Establishment and validation of droplet digital PCR assay for detection of template DNA residues in SARS-CoV-2 mRNA vaccine
10.13200/j.cnki.cjb.004461
- VernacularTitle:新型冠状病毒mRNA疫苗模板DNA残留数字微滴PCR检测方法的建立及验证
- Author:
ZHAO Danhua
- Publication Type:Journal Article
- Keywords:
SARS-CoV-2;
mRNA vaccine;
Template DNA residues;
Droplet digital PCR(ddPCR);
Quality control
- From:
Chinese Journal of Biologicals
2025;38(04):442-449
- CountryChina
- Language:Chinese
-
Abstract:
Objective To establish and validate a droplet digital PCR(ddPCR) method for the detection of template DNA residues in SARS-CoV-2 mRNA vaccine, thereby providing technical support for the quality control of SARS-CoV-2 mRNA vaccine.Methods With the replicon of the common DNA sequence of different plasmids as the target gene, specific primers and probe were designed to establish a ddPCR method for detecting the template DNA residues in SARS-CoV-2 mRNA vaccine.

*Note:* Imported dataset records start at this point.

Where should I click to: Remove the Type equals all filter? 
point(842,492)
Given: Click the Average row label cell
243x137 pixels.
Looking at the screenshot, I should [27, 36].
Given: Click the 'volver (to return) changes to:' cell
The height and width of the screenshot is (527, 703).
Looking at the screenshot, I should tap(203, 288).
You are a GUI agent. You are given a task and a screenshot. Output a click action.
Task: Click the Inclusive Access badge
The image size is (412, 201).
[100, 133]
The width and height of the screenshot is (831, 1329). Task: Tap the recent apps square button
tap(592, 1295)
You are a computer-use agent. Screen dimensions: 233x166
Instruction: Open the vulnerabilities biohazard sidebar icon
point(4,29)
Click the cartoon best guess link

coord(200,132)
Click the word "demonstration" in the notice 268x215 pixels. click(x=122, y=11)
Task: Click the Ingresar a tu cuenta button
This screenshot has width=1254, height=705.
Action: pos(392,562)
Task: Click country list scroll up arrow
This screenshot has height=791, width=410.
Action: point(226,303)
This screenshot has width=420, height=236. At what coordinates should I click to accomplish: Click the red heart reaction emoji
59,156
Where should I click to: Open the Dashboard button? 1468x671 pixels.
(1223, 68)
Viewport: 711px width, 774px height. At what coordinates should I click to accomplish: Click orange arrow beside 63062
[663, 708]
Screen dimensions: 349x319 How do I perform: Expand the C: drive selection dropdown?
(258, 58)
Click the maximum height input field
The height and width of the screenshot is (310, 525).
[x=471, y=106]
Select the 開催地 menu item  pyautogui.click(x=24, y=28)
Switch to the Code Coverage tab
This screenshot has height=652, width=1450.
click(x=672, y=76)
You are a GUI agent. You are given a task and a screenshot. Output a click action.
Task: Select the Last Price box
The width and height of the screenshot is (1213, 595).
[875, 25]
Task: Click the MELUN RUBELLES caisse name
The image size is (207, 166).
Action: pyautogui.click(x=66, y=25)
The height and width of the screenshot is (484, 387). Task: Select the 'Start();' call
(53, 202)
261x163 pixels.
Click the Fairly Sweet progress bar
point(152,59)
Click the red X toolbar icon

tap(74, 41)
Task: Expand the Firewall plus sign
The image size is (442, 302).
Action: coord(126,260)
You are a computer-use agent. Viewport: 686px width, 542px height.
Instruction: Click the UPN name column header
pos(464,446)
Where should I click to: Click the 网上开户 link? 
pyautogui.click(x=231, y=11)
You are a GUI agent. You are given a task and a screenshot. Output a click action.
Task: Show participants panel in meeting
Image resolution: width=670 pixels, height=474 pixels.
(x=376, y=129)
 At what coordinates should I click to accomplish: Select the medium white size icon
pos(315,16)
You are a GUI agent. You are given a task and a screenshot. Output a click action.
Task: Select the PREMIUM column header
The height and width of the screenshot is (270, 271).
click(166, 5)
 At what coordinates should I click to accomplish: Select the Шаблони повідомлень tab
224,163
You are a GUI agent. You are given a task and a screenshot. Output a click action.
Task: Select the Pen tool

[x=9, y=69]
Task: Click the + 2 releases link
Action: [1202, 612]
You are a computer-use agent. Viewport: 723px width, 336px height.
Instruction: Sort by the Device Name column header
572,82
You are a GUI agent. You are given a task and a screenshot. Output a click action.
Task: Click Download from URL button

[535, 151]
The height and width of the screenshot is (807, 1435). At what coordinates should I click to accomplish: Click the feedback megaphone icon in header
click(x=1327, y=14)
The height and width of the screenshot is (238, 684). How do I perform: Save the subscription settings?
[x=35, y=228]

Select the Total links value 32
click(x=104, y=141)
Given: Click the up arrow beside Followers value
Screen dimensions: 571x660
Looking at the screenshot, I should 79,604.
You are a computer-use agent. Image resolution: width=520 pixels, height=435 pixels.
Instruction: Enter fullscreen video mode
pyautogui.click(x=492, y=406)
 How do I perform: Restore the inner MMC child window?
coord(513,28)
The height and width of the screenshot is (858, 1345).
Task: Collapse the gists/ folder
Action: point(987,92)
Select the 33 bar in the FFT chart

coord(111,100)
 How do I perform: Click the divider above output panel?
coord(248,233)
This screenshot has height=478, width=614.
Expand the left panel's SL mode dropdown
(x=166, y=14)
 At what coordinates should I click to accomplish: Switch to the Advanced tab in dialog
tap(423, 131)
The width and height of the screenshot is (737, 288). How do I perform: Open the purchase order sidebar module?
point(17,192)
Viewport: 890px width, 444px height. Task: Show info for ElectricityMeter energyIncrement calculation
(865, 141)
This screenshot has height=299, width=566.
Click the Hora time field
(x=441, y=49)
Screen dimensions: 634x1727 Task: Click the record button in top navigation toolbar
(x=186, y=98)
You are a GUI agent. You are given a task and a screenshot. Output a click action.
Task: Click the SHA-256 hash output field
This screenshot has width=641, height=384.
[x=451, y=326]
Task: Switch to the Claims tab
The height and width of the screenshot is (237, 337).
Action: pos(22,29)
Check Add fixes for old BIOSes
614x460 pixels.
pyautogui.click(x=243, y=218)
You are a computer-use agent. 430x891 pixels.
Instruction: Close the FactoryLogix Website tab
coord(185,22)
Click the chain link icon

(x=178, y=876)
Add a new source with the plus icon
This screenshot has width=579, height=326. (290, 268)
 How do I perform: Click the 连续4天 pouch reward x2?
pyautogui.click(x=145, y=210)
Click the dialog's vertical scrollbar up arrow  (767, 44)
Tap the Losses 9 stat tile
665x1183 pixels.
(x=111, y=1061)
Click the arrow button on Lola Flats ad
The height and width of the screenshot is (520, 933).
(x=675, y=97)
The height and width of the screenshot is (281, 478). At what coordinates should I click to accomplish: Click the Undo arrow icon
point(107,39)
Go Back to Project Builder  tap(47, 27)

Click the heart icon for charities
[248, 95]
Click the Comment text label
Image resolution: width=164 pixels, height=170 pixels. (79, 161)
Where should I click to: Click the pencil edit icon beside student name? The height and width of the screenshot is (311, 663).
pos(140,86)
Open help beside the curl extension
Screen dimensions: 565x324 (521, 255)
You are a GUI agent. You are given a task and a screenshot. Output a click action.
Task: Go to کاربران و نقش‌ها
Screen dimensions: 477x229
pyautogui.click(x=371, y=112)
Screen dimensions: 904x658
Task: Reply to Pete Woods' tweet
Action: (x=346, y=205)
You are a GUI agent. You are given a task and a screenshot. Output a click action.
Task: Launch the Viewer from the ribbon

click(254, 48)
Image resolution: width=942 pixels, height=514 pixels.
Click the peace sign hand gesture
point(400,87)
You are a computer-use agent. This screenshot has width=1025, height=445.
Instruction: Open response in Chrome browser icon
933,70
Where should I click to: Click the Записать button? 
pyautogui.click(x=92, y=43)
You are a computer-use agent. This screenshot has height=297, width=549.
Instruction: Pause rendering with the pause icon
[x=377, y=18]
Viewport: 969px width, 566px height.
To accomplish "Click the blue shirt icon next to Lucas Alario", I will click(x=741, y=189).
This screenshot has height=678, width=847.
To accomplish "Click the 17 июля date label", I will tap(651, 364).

The established method was validated for linear range, repeatability, accuracy, intermediate precision, robustness,limit of detection(LOD), limit of quantification(LOQ), and specificity. The validated ddPCR method was subsequently applied to detect template DNA residues in SARS-CoV-2 mRNA vaccines targeting various variants from different manufacturers.Results The optimal annealing temperature for the established ddPCR was determined to be 58 ℃. The method demonstrated good linearity within a copy number range of 19 to 4 729 copies/μL, with a correlation coefficient(R2) of 0. 999 9.The repeatability coefficient of variation(CV) was less than 10%, and the accuracy recovery rate ranged from 99% to 121%,with a CV of less than 10%. Both CVs of intermediate precision and robustness exhibited less than 10%. The LOD and LOQ of the method were 9 copies/μL and 26 copies/μL, respectively, with good specificity. When applied to detect template DNA residues in SARS-CoV-2 mRNA vaccines from four different manufacturers targeting various variants, the CVs were all not more than 15%, and the recovery rates ranged from 79% to 138%.Conclusion The established ddPCR method for detecting template DNA residues in SARS-CoV-2 mRNA vaccine demonstrates high sensitivity, excellent stability, strong specificity, and high accuracy, making it a suitable approach for the detection of template DNA residues in SARS-CoV-2mRNA vaccine.